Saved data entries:
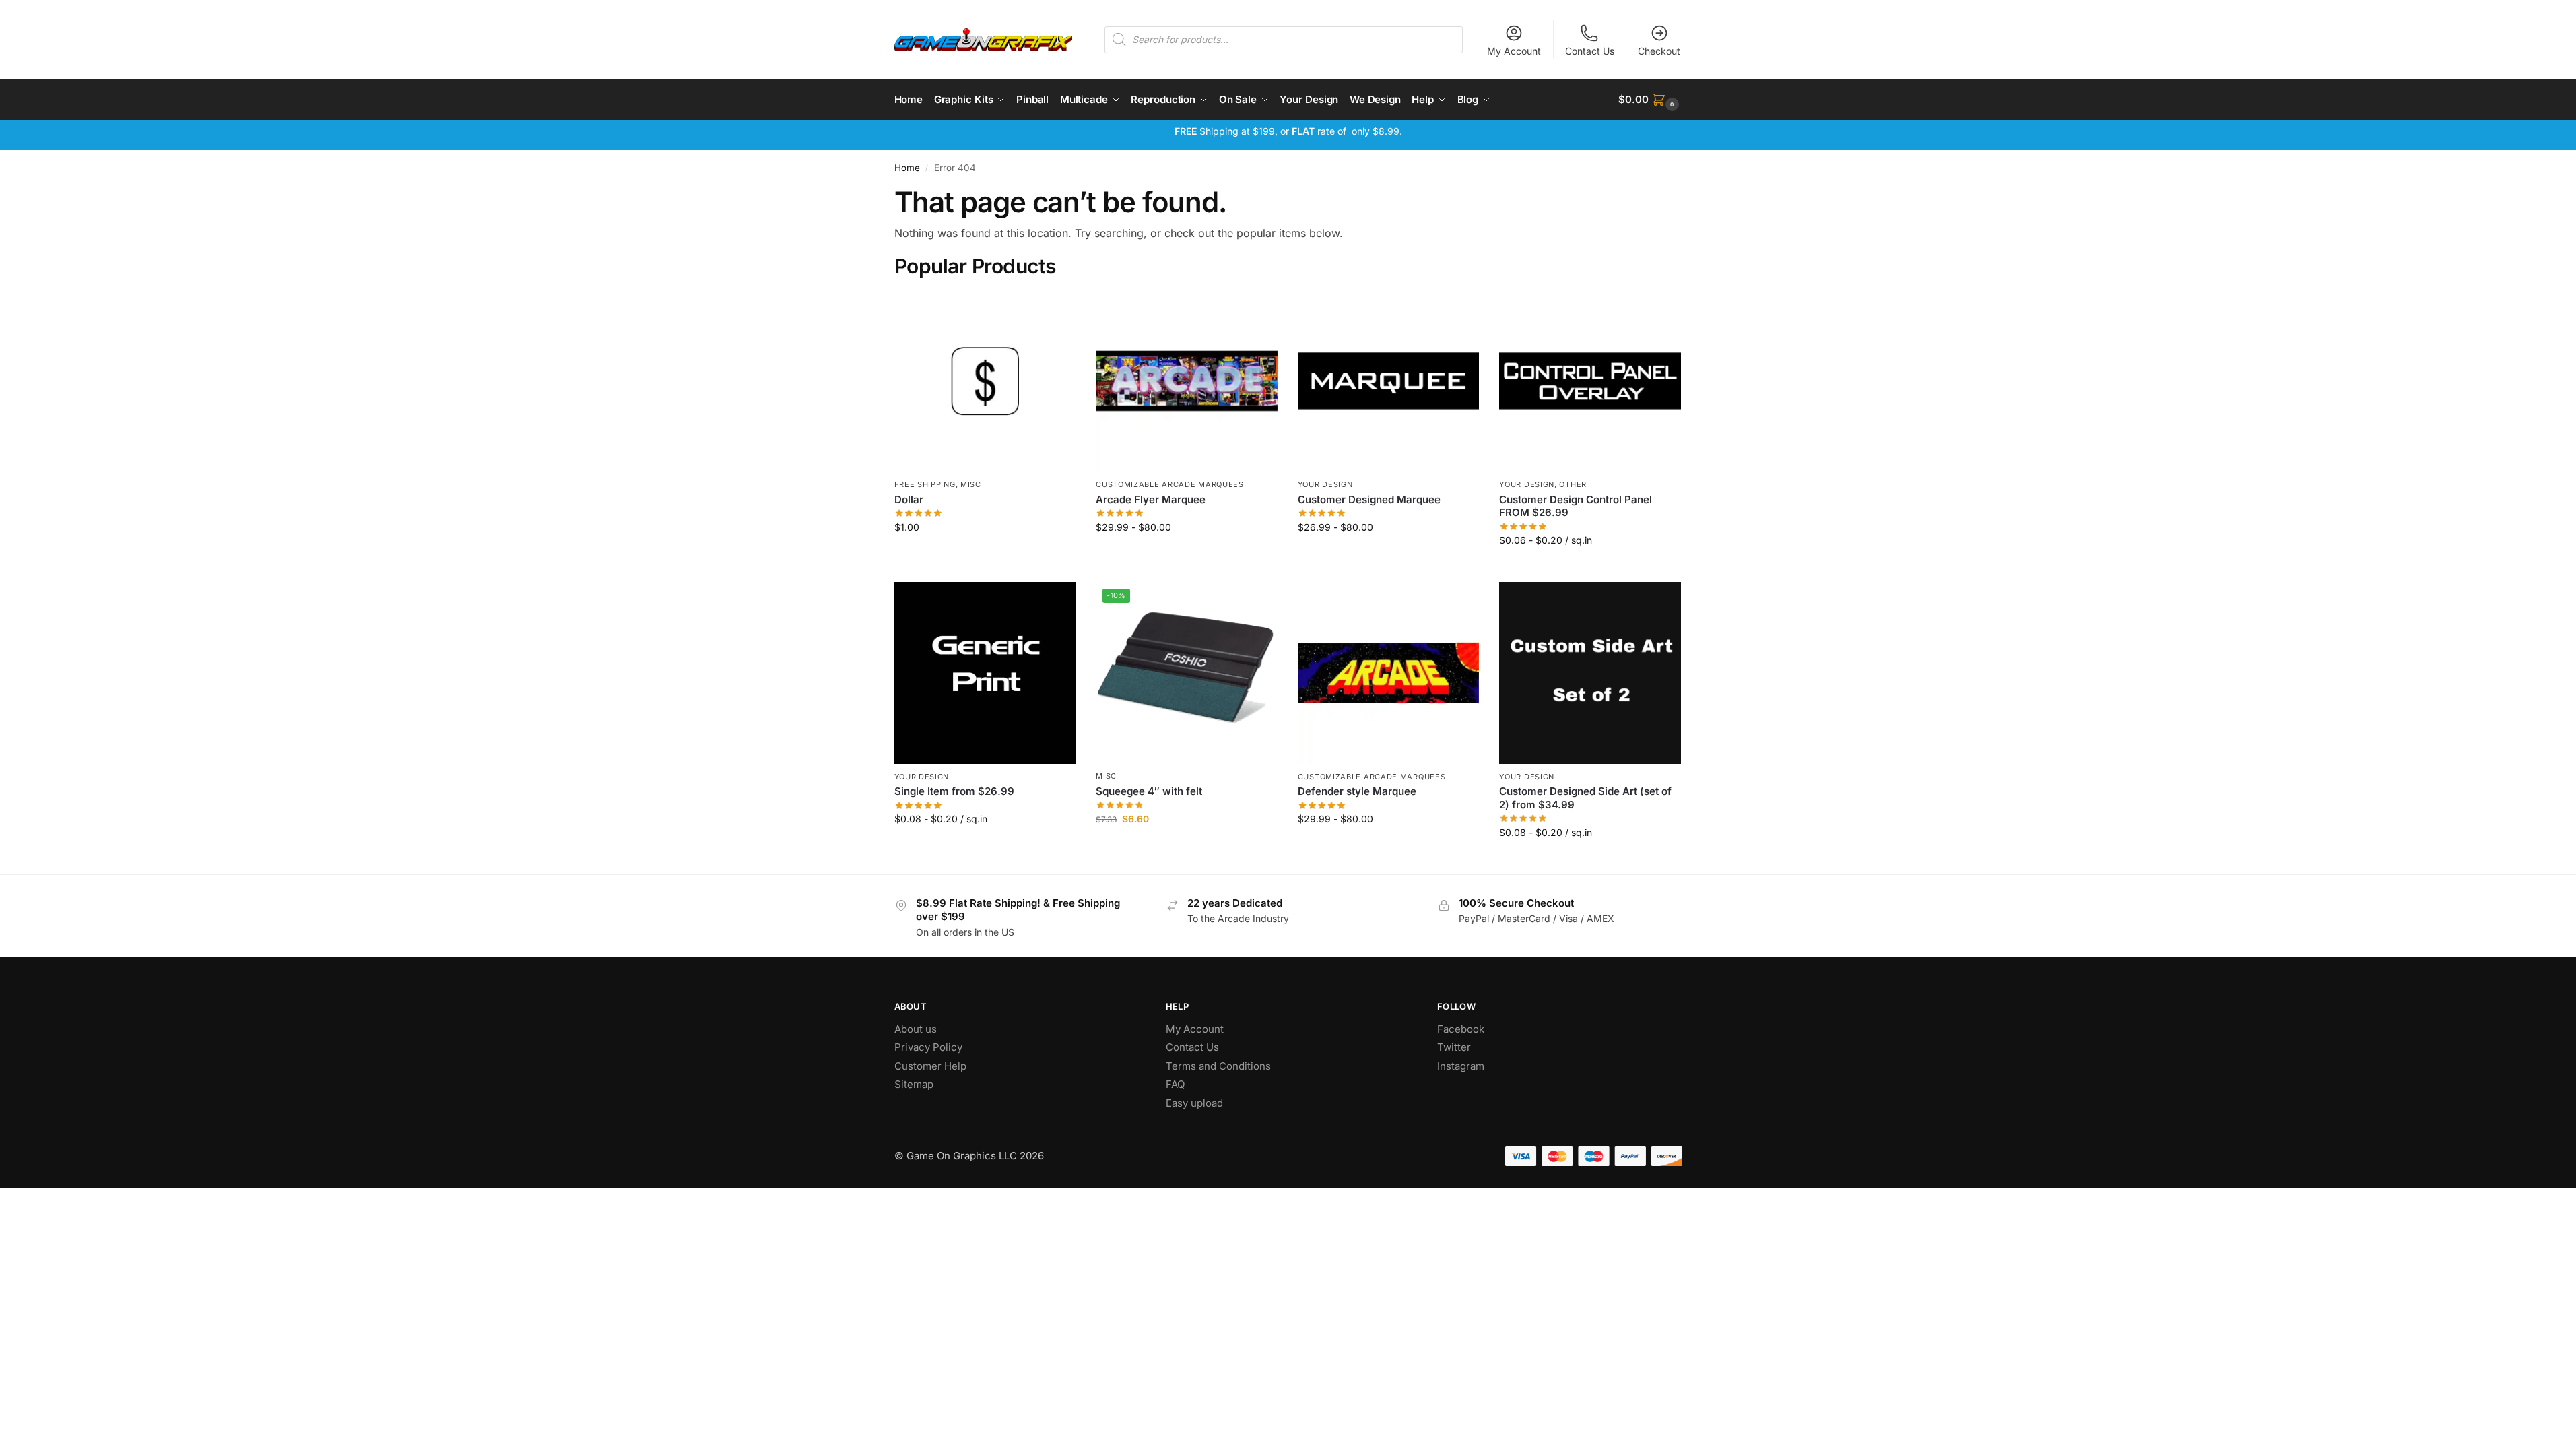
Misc (970, 484)
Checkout (1659, 51)
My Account (1514, 51)
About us (916, 1029)
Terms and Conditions (1218, 1066)
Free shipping (925, 484)
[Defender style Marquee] (1389, 673)
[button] (1650, 99)
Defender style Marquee (1357, 791)
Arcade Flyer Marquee (1151, 499)
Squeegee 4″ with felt (1149, 791)
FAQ (1175, 1084)
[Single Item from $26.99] (985, 673)
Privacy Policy (928, 1047)
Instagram (1460, 1066)
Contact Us (1589, 51)
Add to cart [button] (985, 555)
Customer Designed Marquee (1369, 499)
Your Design (1325, 484)
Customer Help (930, 1066)
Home (907, 167)
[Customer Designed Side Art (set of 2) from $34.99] (1590, 673)
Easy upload (1194, 1103)
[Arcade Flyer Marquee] (1187, 381)
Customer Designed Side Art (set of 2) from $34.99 (1585, 798)
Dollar (908, 499)
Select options (1186, 555)
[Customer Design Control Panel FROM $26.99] (1590, 381)
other (1573, 484)
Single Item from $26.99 (954, 791)
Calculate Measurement (1590, 568)
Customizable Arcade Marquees (1170, 484)
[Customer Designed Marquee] (1389, 381)
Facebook (1460, 1029)
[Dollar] (985, 381)
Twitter (1454, 1047)
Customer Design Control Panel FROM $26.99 (1575, 506)
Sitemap (913, 1084)
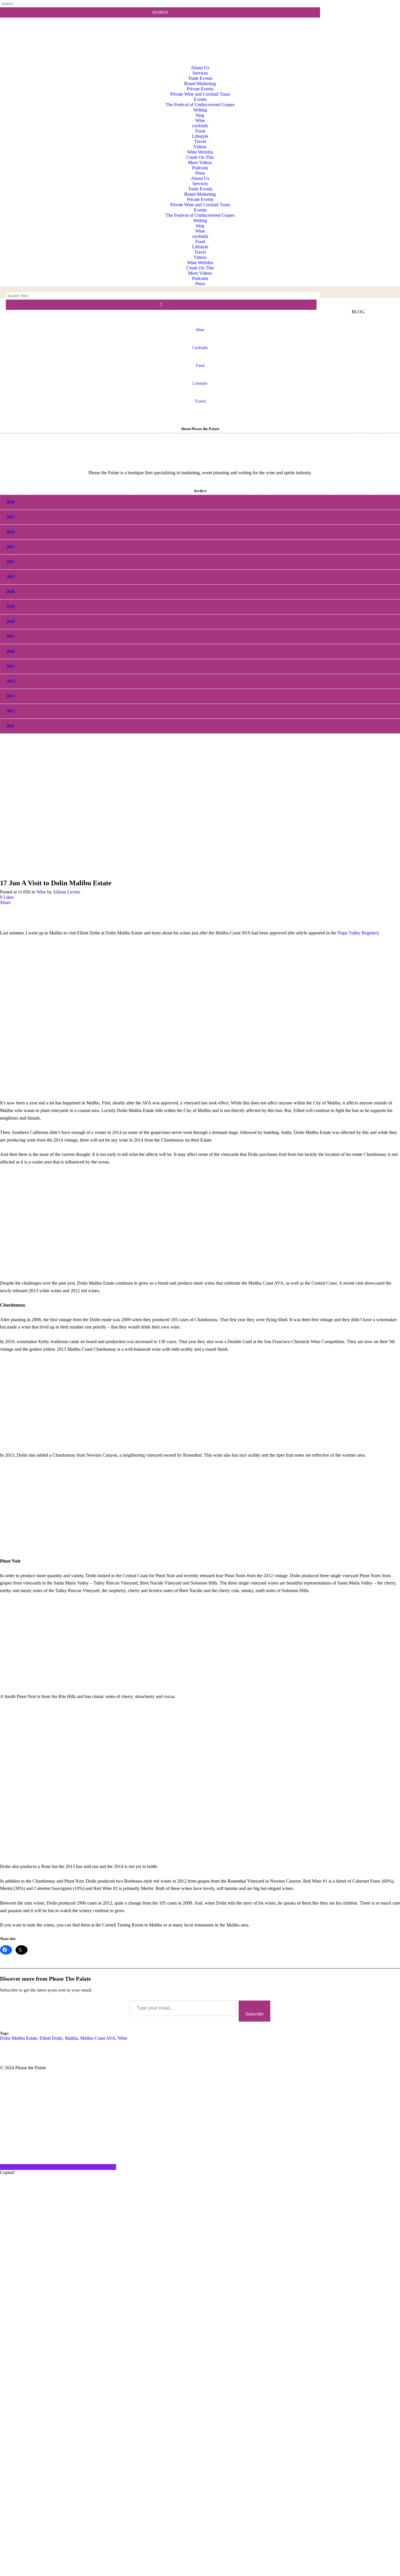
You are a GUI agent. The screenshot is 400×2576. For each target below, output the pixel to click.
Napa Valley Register (357, 932)
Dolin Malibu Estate (18, 2038)
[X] (200, 2573)
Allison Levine (66, 891)
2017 (10, 636)
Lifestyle (200, 383)
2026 (10, 502)
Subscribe (254, 2013)
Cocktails (200, 348)
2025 (10, 517)
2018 (10, 621)
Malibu (71, 2038)
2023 (10, 547)
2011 (10, 726)
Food (200, 365)
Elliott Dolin (51, 2038)
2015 (10, 666)
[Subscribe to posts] (361, 27)
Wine (41, 891)
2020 (10, 592)
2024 (10, 532)
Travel (200, 401)
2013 (10, 696)
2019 (10, 606)
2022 (10, 562)
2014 (10, 681)
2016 (10, 651)
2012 (10, 711)
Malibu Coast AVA (97, 2038)
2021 (10, 577)
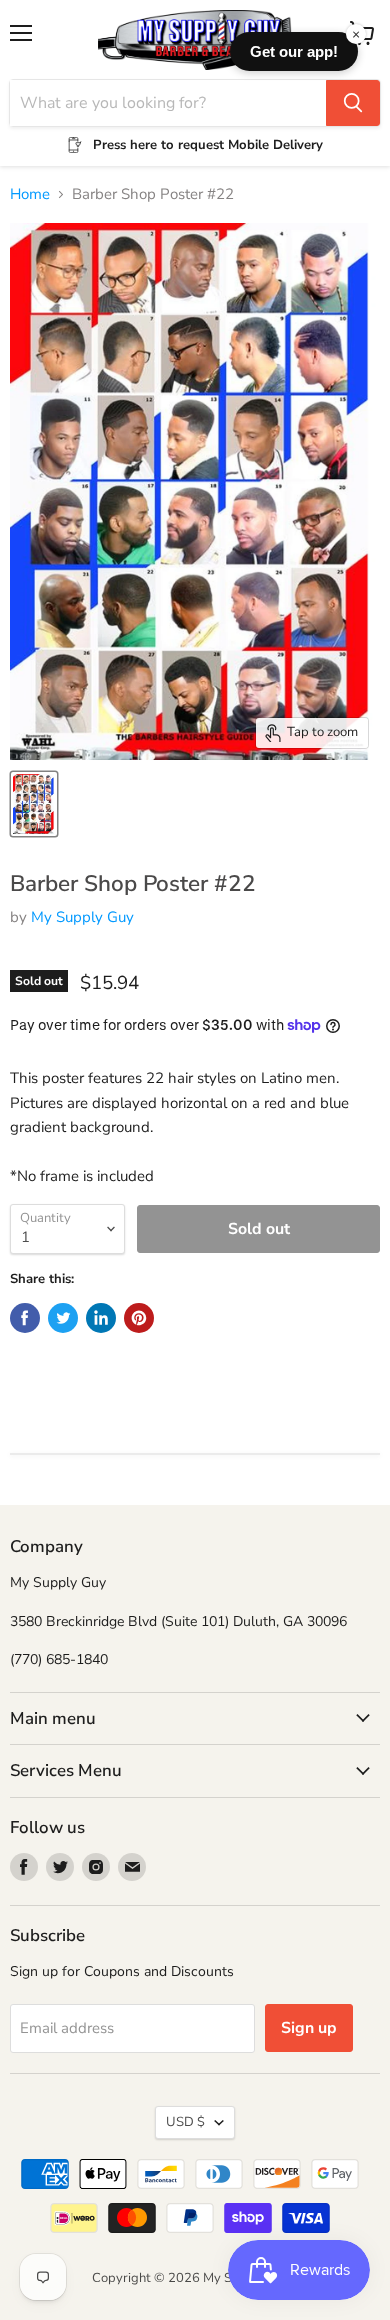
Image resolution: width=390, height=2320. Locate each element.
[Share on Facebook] (25, 1318)
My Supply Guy (82, 917)
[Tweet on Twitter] (63, 1318)
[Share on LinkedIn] (101, 1318)
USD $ (185, 2122)
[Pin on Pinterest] (139, 1318)
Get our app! (294, 51)
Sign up (309, 2028)
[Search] (353, 103)
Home (30, 194)
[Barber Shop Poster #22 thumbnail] (34, 804)
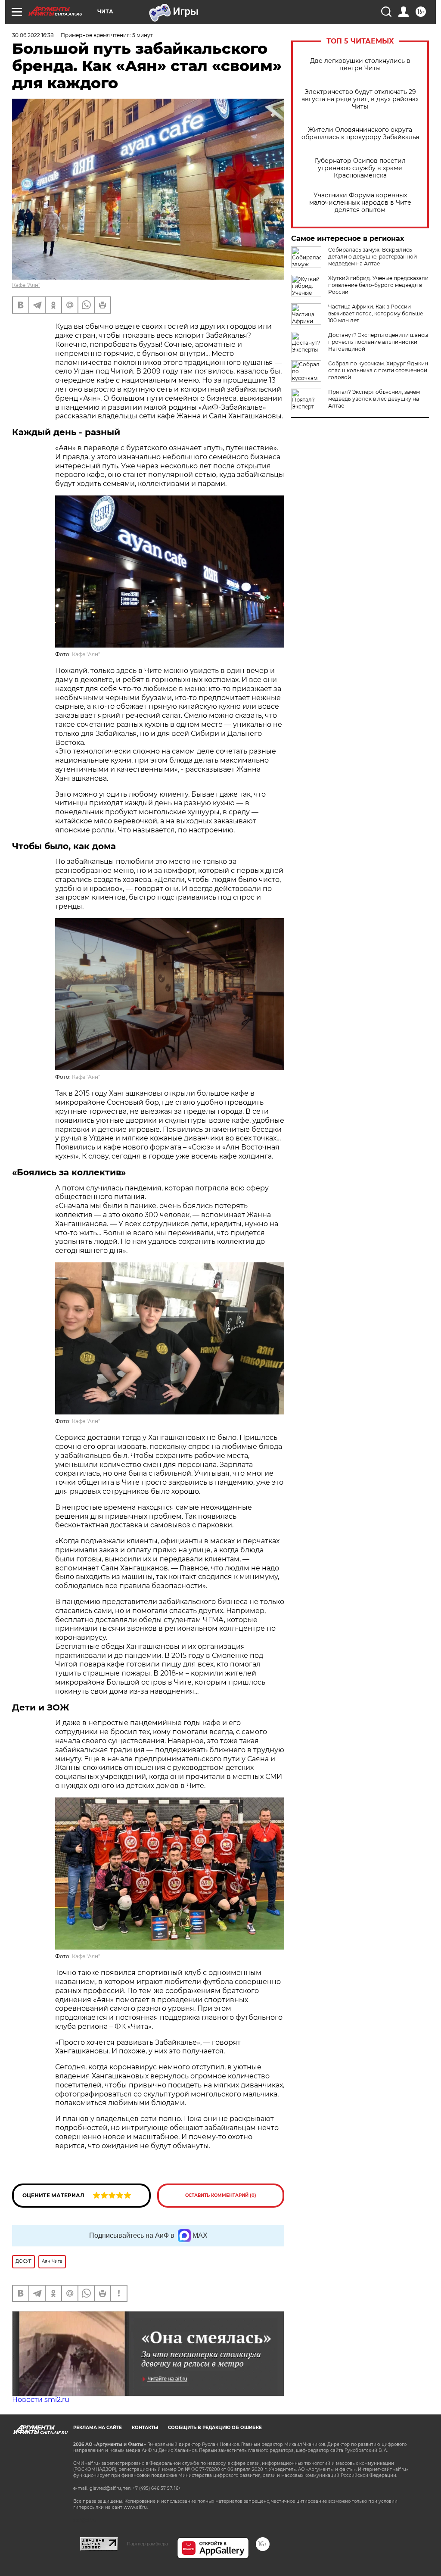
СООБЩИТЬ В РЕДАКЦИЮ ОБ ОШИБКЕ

DIRECTIONS: Repeat the records above exactly, from the first line through the line that contains "Contact Us (1589, 51)", and leave out the pictures.

OUTPUT FOR THIS TASK:
Misc (970, 484)
Checkout (1659, 51)
My Account (1514, 51)
About us (916, 1029)
Terms and Conditions (1218, 1066)
Free shipping (925, 484)
[Defender style Marquee] (1389, 673)
[button] (1650, 99)
Defender style Marquee (1357, 791)
Arcade Flyer Marquee (1151, 499)
Squeegee 4″ with felt (1149, 791)
FAQ (1175, 1084)
[Single Item from $26.99] (985, 673)
Privacy Policy (928, 1047)
Instagram (1460, 1066)
Contact Us (1589, 51)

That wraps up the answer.